Title: Predicting microbial water quality with models: over-arching questions for managing risk in agricultural catchments

Author
item OLIVER, DAVID - University Of Stirling
item REANEY, SIM - University Of Durham
item PORTER, KEN - University Of Stirling
item Pachepsky, Yakov
item MUIRHEAD, RICHARD - Agresearch
item COFFEY, RORY - Environmental Protection Agency (EPA)
item KAY, DAVID - Aberystwyth University
item HONG, EUNMI - Oak Ridge Institute For Science And Education (ORISE)

Submitted to: Science of the Total Environment
Publication Type: Peer Reviewed Journal
Publication Acceptance Date: 2/23/2016
Publication Date: 2/25/2016
Citation: Oliver, D., Reaney, S., Porter, K., Pachepsky, Y.A., Muirhead, R., Coffey, R., Kay, D., Hong, E. 2016. Predicting microbial water quality with models: over-arching questions for managing risk in agricultural catchments. Science of the Total Environment. 544:39-47.

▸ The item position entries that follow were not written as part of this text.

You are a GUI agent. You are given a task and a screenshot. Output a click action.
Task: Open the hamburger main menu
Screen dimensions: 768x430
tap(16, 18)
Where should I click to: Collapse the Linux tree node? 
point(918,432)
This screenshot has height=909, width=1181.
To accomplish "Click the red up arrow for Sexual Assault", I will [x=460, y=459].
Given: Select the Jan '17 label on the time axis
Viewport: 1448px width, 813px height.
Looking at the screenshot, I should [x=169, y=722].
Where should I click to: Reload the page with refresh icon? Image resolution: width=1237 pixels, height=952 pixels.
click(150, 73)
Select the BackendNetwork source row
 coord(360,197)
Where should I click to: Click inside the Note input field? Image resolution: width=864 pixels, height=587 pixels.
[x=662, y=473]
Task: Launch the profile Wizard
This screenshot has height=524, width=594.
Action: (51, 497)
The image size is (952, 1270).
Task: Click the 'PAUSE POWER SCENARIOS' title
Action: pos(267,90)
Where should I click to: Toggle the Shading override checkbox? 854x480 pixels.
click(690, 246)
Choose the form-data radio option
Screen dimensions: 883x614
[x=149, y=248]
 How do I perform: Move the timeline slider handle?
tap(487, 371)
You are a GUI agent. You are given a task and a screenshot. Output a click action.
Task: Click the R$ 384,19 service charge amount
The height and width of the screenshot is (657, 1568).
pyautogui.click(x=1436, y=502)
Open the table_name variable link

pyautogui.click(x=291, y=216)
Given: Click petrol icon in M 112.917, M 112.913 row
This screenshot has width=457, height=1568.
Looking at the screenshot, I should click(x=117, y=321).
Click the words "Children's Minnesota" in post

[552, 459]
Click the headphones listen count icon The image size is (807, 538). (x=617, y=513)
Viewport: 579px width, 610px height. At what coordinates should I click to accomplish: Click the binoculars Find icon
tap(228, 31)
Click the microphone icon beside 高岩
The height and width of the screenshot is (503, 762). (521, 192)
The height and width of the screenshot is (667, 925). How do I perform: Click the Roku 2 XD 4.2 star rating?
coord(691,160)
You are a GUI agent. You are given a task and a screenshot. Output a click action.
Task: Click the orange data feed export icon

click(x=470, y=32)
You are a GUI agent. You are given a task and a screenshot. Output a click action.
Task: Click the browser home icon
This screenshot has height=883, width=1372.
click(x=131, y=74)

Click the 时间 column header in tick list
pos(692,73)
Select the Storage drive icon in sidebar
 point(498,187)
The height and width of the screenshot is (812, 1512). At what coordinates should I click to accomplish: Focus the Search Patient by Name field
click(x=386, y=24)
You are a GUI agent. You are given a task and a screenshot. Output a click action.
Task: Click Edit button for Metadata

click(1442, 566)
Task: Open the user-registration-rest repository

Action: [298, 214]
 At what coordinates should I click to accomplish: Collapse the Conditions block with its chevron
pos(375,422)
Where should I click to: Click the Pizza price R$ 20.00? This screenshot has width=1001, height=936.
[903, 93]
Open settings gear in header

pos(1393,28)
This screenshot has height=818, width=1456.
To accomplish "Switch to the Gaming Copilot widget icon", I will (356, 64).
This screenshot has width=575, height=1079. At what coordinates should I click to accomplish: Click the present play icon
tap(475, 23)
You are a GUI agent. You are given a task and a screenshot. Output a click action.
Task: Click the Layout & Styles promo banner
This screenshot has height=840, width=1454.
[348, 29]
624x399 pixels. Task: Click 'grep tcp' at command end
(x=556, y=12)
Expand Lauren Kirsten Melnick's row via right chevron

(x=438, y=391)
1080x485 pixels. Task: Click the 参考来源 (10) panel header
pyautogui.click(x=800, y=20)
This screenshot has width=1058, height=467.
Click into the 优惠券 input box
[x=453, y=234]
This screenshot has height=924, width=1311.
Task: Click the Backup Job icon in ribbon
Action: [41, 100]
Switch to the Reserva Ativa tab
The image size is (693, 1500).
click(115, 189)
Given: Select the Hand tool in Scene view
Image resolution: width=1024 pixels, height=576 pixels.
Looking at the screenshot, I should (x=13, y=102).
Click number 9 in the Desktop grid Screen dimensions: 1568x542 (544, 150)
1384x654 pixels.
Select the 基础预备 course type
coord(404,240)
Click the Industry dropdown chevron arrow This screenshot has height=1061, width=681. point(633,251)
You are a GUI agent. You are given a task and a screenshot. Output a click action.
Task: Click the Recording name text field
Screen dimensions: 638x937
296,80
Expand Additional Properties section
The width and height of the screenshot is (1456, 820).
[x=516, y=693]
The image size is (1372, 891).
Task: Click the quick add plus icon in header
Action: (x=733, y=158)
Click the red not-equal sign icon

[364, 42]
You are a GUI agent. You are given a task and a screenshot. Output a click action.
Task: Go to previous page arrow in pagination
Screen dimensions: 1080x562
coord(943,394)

Interpretive Summary: Determining the microbial quality of recreational, irrigation and shellfish-harvesting waters is important to ensure compliance with health-related standards and associated legislation. Levels of microbial pollution in environmental matrices are often measured by quantifying faecal indicator organisms. To make sense of, and to support decision making on, multiple sources of faecal material discharges from a range of different activities, catchment scale models are needed that can fairly apportion water quality risks to individual contaminant sources. In this work, we review, summarize, and discuss critical conceptual foundations of microbial water quality modelling, including purpose, selection, data, and use. We also present the short-term and long-term research needs to address uncovered knowledge gaps. Results of this work will be of use to environmental researchers and management professionals in that they provide an overview of the practicality, reliability, and usability of the models that are deployed and will be developed.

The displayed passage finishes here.